Extract provided:
OLBERMANN: Of course, the bank and financial institution part of that bailout litany kind of thing was heartily pushed by President Bush and Vice President Cheney, who were willing to try anything to keep an all out Depression from happening during their watch. As for deficits, Palin did not mention Bush's two wars, massive tax cuts for the rich, even the Medicare prescription drug program.

At her second event today, the National Rifle Association, she attacked President Obama on the Second Amendment, even though Obama as a candidate had spoken favorably of a Supreme Court decision that said Washington's ban on handguns had gone too far. And as president, Obama signed legislation which expanded gun rights, including a law permitting gun owners to carry concealed weapons in national parks.

(BEGIN VIDEO CLIP)

PALIN: President Obama and allies, like Nancy Pelosi, have been relatively quiet on the gun control front. Not because they don't want to limit your rights, but because they're afraid of the political consequences. Don't doubt for a minute that if they thought they could get away with it, they would ban guns and ban ammunition and gut the Second Amendment.

(END VIDEO CLIP)

OLBERMANN: That woman is an idiot.

Let's bring in the political reporter of "the Washington Post," Dave Weigel. David, good evening.

DAVID WEIGEL, "THE WASHINGTON POST": Good evening, Keith.

OLBERMANN: John O'Connor from "The State Newspaper" Tweeted that people in the back at that meeting were holding signs saying, "we love you, Tina Fey," and "Sarah Palin was born in Kenya." I can only guess - you were not at that speech, or at the other one. But I can only guess those signs probably weren't up that long and might have been a surprise to the former governor if she saw them.

WEIGEL: Oh, no. I guess she's - she's getting a taste of what it's like to be a normal political candidate, which is new, which is a new experience for her.

Description of the task: Quote the broadcast transcript word for word, everything from "(BEGIN VIDEO CLIP)" down to "is an idiot.".

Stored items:
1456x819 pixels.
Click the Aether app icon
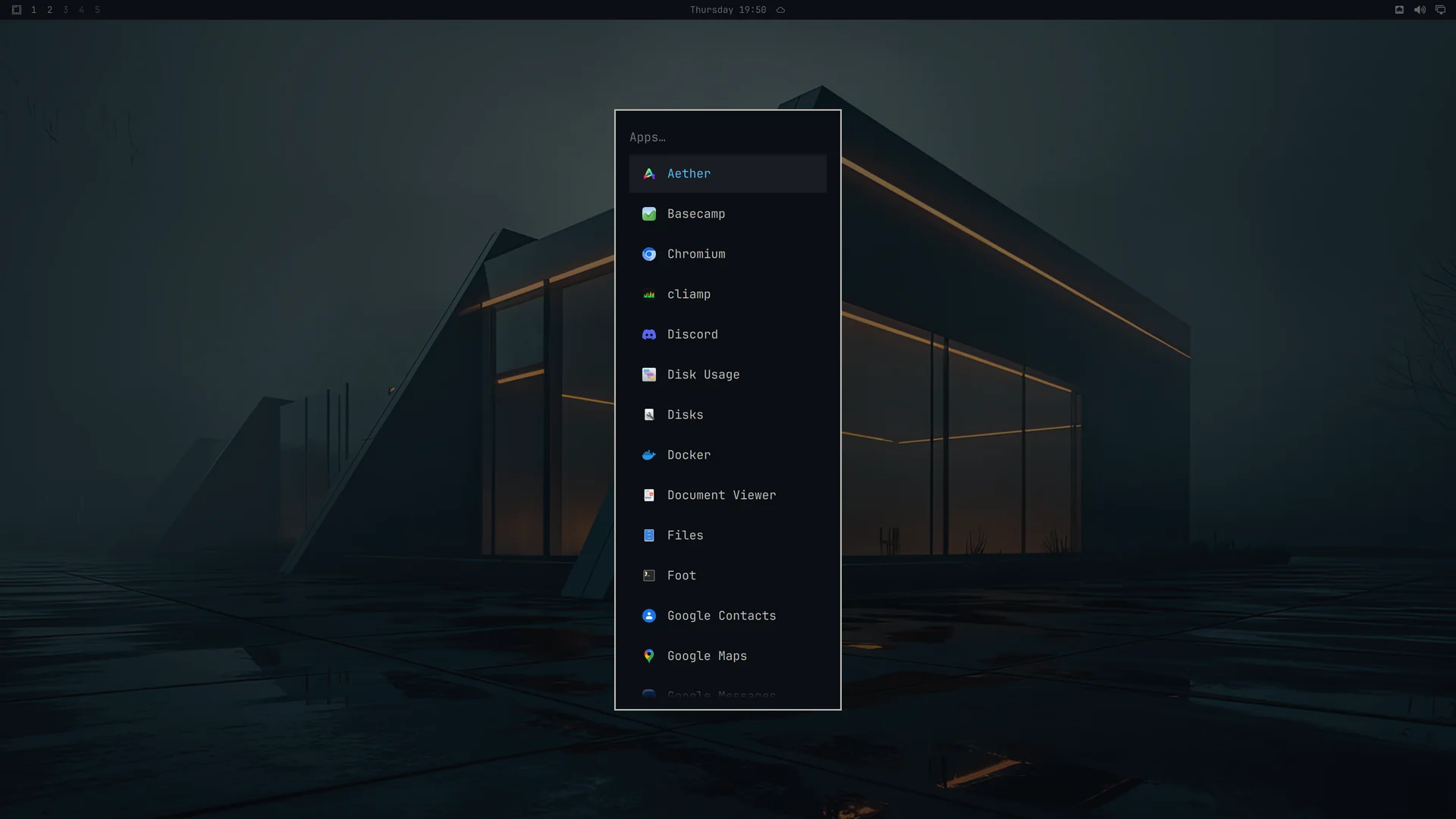point(649,174)
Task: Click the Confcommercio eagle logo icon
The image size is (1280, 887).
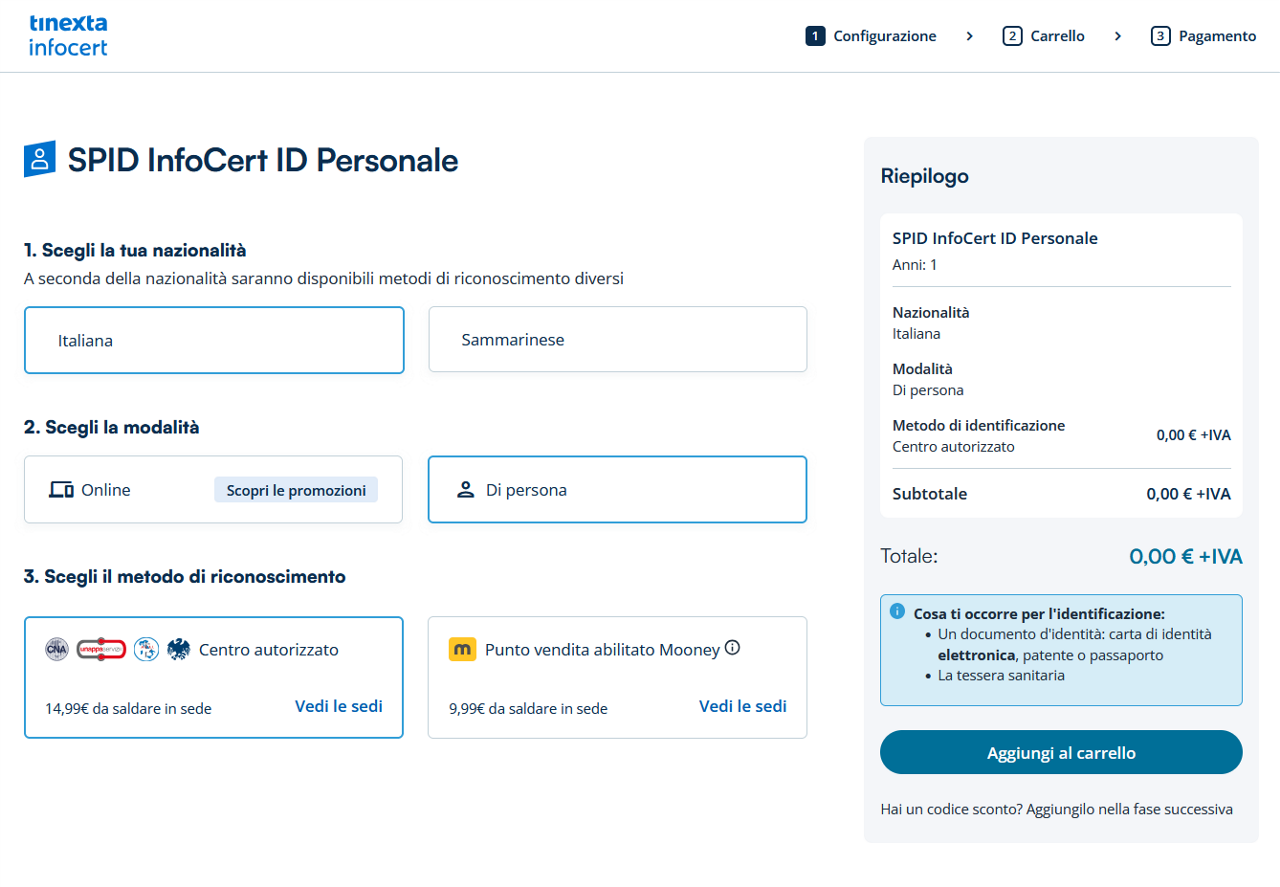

Result for this exercise:
(BEGIN VIDEO CLIP)

PALIN: President Obama and allies, like Nancy Pelosi, have been relatively quiet on the gun control front. Not because they don't want to limit your rights, but because they're afraid of the political consequences. Don't doubt for a minute that if they thought they could get away with it, they would ban guns and ban ammunition and gut the Second Amendment.

(END VIDEO CLIP)

OLBERMANN: That woman is an idiot.